Extracted material below:
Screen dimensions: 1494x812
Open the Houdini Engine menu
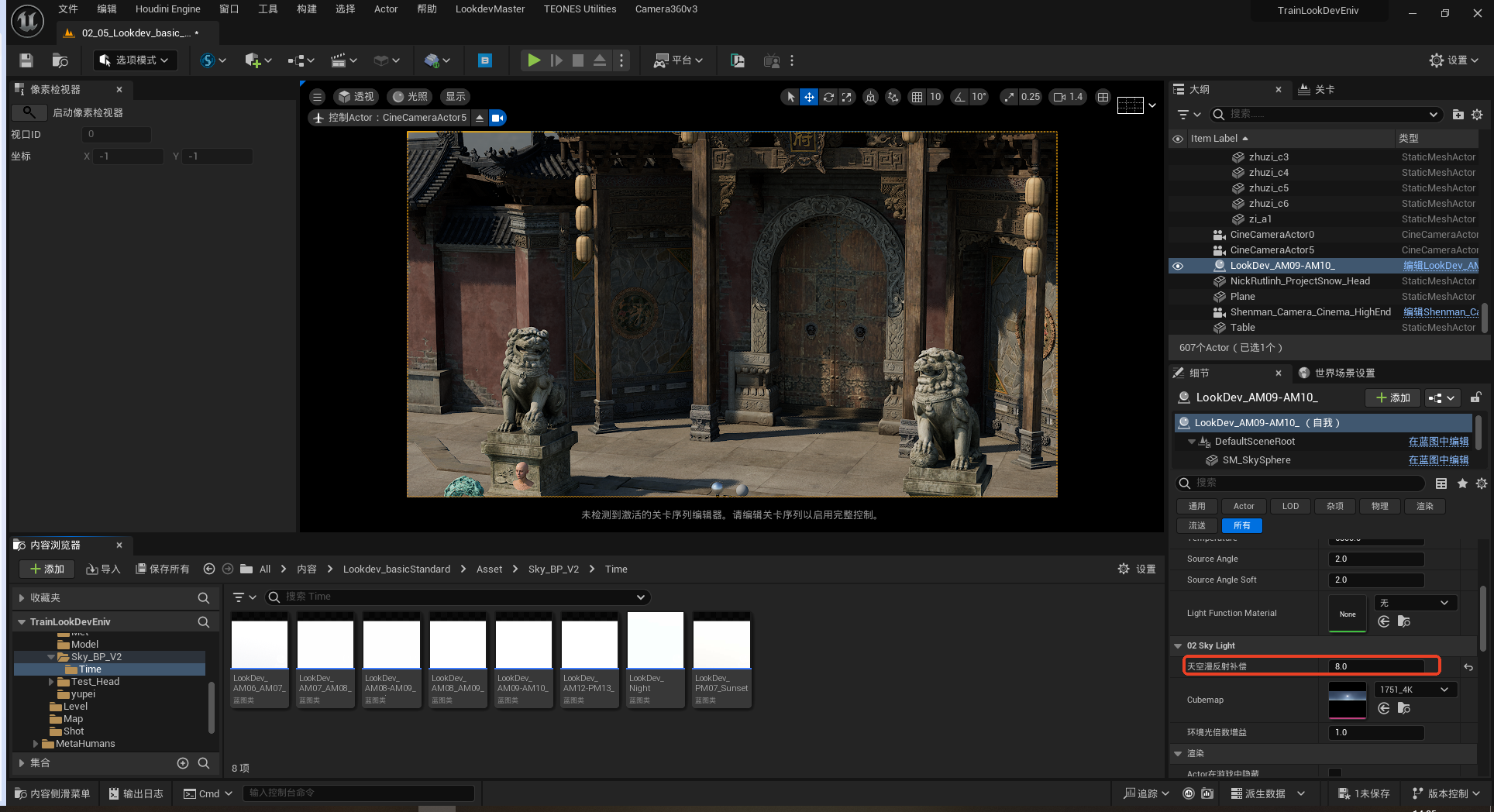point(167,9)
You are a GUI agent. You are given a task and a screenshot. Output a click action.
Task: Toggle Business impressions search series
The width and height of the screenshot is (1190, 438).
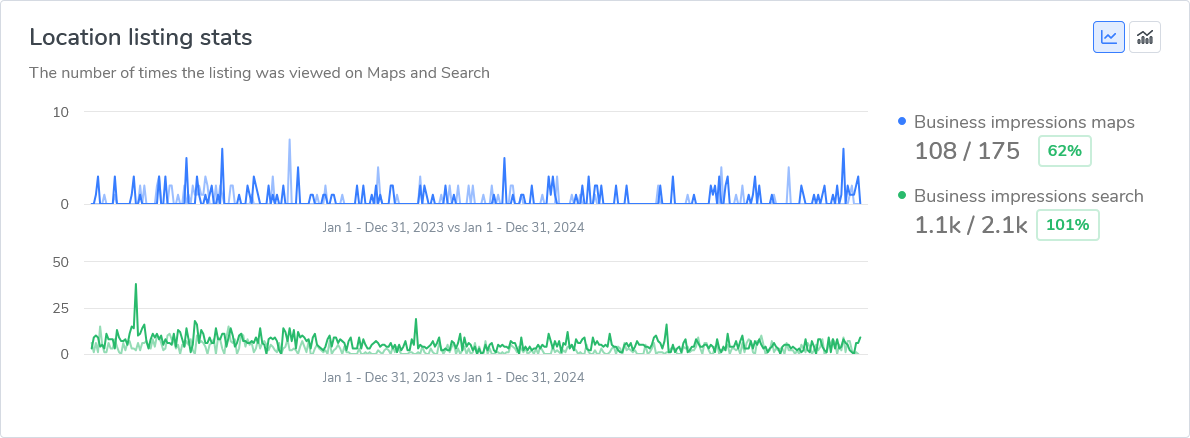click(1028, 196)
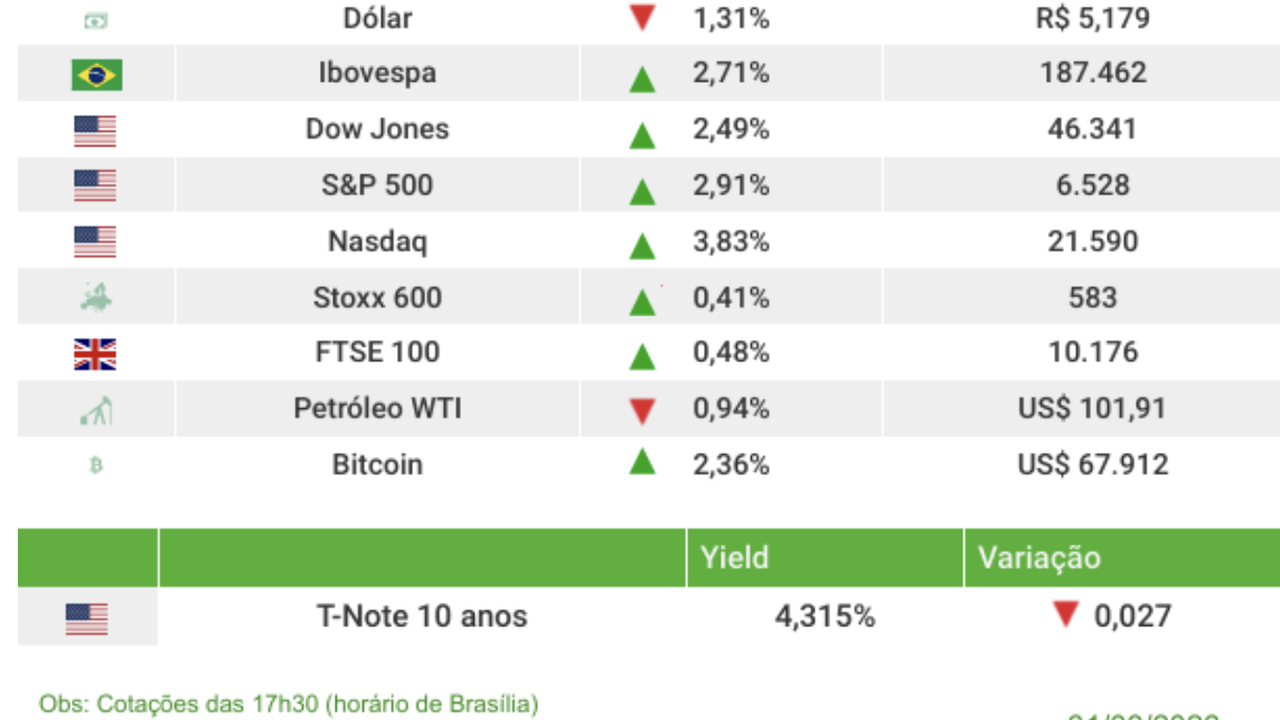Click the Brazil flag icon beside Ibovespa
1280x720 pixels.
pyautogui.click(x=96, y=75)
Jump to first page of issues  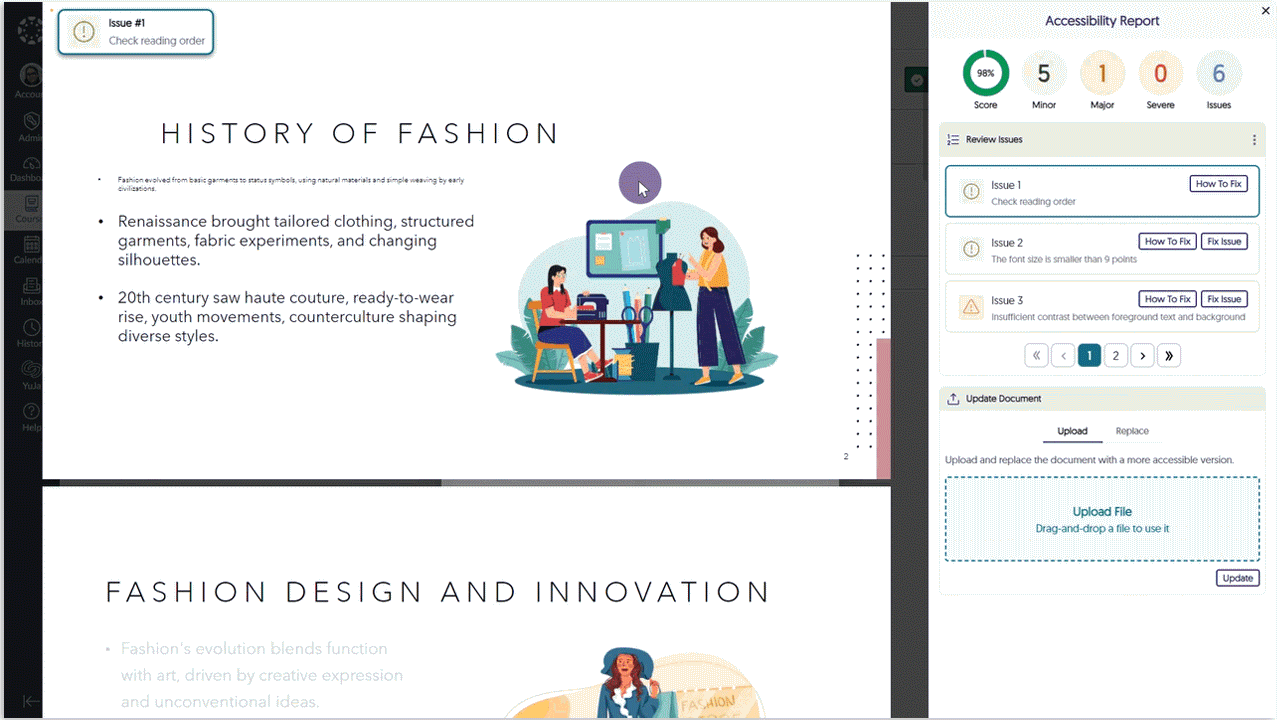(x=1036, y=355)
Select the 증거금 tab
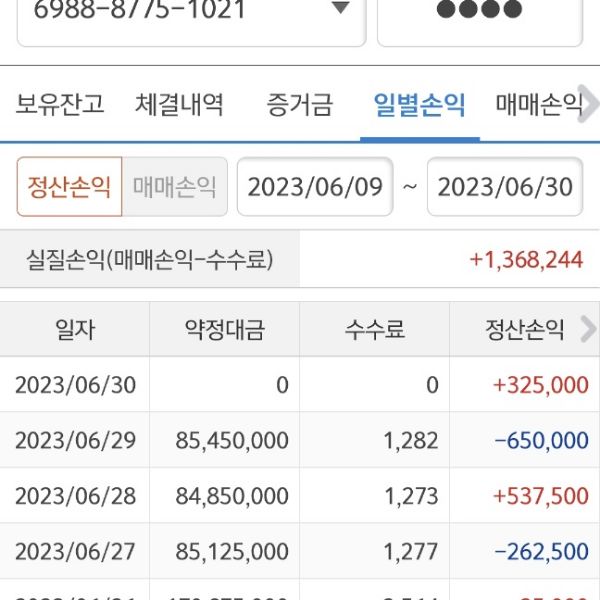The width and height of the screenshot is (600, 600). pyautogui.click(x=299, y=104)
End of Extracted material.
From the opening line of the entries, copy each line exactly until the line with "Task: Toggle Business", which is copied as well; leave out pictures.

**Written response**
Screen dimensions: 1494x812
Open the Houdini Engine menu
point(167,9)
You are a GUI agent. You are given a task and a screenshot. Output a click action.
Task: Toggle Business impressions search series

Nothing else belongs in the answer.